__Aim of the exercise__
Copy each line from the entries that the word "computer" appears in.

(Stored data)
┌────────
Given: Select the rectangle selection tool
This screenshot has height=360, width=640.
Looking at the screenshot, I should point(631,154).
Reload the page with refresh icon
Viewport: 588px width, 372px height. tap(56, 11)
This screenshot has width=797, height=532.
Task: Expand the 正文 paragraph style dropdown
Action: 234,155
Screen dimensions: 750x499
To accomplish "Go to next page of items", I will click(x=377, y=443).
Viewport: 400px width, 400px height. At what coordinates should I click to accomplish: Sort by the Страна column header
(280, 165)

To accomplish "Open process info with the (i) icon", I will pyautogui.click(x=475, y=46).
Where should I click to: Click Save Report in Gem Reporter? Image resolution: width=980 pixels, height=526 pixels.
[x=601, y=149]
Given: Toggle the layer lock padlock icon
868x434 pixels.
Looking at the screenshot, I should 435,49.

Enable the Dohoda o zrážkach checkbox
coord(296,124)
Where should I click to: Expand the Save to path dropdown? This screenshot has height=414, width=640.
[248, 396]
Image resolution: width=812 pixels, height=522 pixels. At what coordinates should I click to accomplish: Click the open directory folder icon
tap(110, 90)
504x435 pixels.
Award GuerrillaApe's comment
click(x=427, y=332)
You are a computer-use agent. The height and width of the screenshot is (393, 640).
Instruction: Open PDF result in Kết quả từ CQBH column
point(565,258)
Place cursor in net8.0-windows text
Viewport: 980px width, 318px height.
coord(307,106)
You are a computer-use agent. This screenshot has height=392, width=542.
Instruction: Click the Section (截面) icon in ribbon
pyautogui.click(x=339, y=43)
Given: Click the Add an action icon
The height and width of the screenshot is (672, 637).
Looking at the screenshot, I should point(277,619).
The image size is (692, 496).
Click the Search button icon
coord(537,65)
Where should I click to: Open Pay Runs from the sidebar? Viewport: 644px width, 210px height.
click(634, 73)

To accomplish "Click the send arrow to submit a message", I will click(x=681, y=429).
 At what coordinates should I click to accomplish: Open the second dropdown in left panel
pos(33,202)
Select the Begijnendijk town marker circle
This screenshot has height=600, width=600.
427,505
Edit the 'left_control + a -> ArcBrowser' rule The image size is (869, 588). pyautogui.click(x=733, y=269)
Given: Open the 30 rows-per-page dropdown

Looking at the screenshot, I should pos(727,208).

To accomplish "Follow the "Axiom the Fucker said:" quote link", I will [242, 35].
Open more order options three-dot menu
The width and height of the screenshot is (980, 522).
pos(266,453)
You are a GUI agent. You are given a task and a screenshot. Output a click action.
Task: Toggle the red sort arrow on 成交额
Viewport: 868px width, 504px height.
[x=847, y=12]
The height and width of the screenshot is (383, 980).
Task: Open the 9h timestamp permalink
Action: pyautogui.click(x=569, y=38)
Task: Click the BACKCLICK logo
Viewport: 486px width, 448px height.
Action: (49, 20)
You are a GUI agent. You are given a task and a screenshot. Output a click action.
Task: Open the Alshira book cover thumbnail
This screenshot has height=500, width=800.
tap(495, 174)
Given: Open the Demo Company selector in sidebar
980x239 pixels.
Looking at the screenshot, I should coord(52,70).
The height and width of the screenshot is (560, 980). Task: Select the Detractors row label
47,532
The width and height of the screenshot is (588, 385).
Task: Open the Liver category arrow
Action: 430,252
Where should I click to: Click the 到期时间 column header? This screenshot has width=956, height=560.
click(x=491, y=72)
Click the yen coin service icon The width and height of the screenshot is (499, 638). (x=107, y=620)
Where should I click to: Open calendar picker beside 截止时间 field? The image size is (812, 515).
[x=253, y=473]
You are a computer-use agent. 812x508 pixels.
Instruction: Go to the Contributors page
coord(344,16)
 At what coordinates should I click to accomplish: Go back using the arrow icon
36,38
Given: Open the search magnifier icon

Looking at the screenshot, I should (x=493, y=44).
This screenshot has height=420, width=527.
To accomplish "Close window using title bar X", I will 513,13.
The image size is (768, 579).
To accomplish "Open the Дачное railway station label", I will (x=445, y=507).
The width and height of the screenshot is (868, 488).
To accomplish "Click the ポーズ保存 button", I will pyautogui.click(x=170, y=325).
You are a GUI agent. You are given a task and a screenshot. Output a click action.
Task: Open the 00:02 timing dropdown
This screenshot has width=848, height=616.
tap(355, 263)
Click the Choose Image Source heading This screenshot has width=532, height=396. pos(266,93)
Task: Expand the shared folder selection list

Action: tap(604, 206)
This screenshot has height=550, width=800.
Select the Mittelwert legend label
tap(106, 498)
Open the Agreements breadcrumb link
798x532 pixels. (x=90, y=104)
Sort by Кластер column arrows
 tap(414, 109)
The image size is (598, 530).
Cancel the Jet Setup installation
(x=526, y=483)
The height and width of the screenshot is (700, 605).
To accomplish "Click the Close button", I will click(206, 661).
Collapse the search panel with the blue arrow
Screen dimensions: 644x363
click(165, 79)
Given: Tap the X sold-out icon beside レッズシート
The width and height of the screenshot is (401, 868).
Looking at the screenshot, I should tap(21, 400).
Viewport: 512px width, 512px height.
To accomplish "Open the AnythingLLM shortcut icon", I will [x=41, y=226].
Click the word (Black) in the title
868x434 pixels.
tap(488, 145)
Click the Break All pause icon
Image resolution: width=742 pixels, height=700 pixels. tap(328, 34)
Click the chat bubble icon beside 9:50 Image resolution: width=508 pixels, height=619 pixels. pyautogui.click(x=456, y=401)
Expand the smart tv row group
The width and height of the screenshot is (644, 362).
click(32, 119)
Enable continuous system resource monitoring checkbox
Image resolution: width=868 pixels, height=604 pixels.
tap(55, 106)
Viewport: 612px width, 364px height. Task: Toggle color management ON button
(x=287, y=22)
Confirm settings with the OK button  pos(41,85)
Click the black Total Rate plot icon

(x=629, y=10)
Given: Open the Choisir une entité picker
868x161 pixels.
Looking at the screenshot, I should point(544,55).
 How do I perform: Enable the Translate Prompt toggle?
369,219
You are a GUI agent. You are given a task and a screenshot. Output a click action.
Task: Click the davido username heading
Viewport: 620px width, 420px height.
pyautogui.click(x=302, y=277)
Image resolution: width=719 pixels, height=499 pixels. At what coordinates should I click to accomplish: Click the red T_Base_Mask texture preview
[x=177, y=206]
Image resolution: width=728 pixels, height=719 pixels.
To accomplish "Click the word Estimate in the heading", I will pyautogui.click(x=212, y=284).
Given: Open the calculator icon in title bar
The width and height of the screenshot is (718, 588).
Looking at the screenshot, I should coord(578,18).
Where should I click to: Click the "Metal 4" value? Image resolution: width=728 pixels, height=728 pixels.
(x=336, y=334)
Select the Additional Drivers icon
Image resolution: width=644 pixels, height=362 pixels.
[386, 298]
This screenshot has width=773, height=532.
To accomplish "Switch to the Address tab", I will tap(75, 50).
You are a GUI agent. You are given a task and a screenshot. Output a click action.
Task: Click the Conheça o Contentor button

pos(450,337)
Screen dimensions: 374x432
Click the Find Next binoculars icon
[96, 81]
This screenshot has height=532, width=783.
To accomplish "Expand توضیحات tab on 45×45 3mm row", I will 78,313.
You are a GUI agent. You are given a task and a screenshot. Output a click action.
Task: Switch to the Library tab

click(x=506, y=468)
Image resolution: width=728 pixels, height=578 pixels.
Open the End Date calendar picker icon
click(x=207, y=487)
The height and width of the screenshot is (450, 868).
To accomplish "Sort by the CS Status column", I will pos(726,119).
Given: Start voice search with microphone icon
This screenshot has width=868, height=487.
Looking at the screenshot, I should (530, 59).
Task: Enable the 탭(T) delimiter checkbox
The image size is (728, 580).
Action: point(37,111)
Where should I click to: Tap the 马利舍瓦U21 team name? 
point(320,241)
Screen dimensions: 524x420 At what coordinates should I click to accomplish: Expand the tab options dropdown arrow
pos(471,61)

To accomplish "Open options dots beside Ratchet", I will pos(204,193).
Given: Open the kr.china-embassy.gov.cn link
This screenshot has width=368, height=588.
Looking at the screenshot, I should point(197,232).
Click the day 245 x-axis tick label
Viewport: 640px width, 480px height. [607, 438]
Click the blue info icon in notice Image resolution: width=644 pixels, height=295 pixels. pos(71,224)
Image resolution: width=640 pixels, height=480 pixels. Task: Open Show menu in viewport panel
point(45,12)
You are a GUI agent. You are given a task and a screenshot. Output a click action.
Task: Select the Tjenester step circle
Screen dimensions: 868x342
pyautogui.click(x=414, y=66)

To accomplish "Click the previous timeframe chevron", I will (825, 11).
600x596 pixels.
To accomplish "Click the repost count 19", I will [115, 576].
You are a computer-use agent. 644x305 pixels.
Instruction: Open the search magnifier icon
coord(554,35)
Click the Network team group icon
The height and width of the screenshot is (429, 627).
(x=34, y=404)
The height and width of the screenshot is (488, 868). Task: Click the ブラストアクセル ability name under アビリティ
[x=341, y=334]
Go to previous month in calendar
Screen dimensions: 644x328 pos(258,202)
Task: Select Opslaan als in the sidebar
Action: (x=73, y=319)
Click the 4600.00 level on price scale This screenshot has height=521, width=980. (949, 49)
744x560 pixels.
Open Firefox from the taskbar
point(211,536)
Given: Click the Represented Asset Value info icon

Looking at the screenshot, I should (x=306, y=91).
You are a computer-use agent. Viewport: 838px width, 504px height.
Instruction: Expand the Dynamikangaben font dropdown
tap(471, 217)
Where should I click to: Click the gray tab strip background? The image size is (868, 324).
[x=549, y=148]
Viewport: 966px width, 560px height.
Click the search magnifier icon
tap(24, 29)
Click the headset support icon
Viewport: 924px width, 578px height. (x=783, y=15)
└────────
__Solved exercise__
You are a computer-use agent. The height and width of the screenshot is (393, 640).
You are a computer-use agent. This screenshot has height=392, width=542.
You are a computer-use agent. 812x508 pixels.
You are a computer-use agent. 644x305 pixels.
You are a computer-use agent. Viewport: 838px width, 504px height.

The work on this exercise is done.